GOAL
In the Haskell forum excerpt below, which approach does the writer expect to be the easiest?

# Start of SOURCE EXCERPT

Just for those do not understand Java, the above code receives something can can be provided a function that takes one parameter, and it supposed to grape this parameter as the final result.

This is not like callCC: there is no control flow alternation. Only the inner function's parameter is concerned.

I think the equivalent type signature in Haskell should be

getFromDoubleAccepter :: (forall b. (a -> b) -> b) -> a

So, if someone can gives you a function (a -> b) -> b for a type of your choice, he MUST already have an a in hand. So your job is to give them a "callback", and than keep whatever they sends you in mind, once they returned to you, return that value to your caller.

But I have no idea how to implement this. There are several possible solutions I can think of. Although I don't know how each of them would work, I can rate and order them by prospected difficulties:

  • Cont or ContT monad. This I consider to be easiest.

  • RWS monad or similar.

  • Any other monads. Pure monads like Maybe I consider harder.

# End of SOURCE EXCERPT
# Start of DATA SHOWN

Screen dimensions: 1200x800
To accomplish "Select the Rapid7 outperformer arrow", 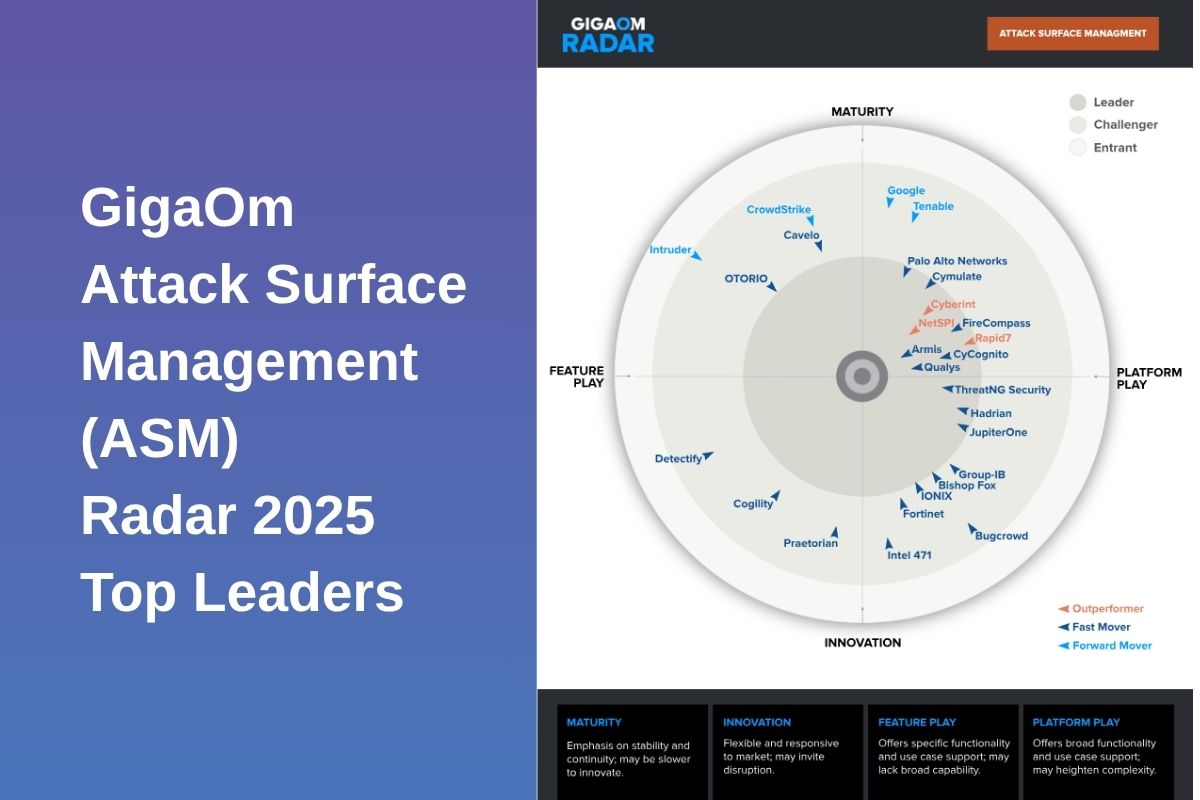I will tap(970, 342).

# End of DATA SHOWN
# Start of DATA SHOWN

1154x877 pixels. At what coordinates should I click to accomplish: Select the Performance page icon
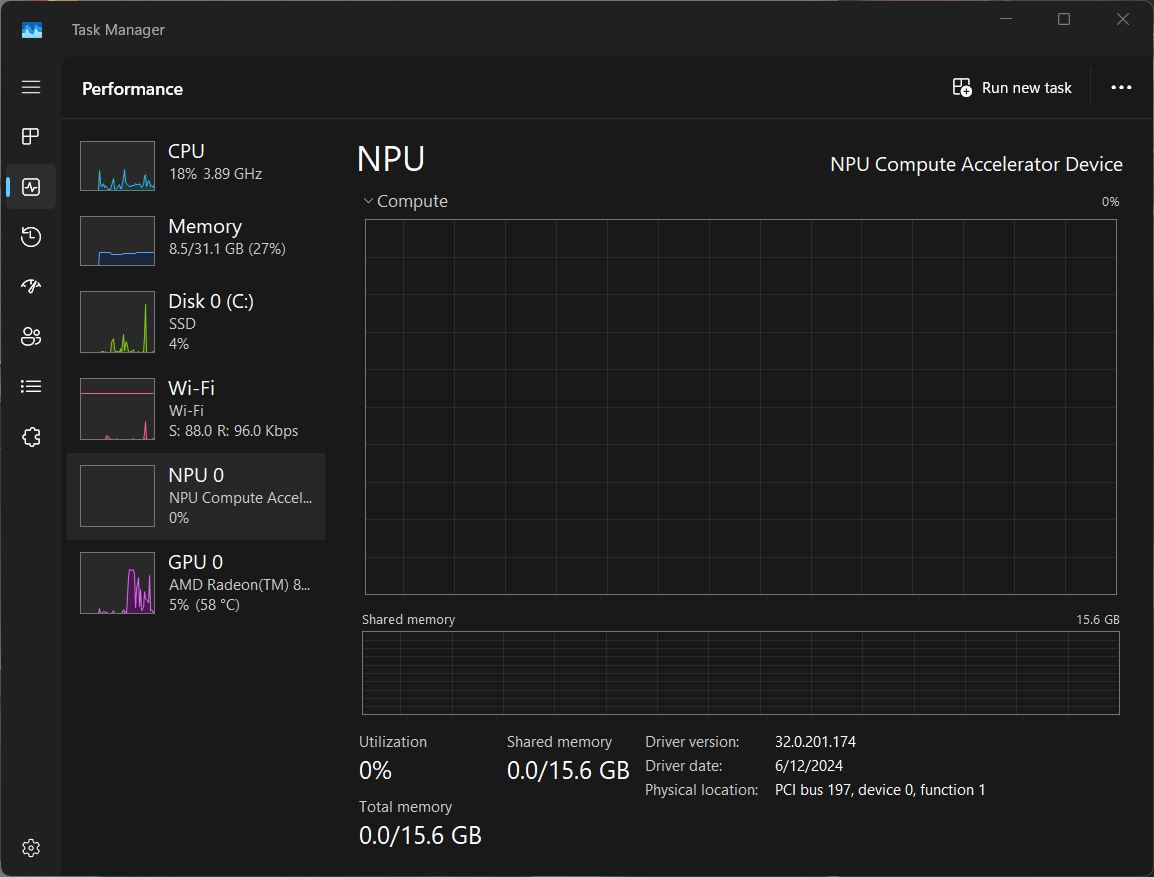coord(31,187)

# End of DATA SHOWN

SOLUTION TO THIS TASK
The Cont or ContT monad.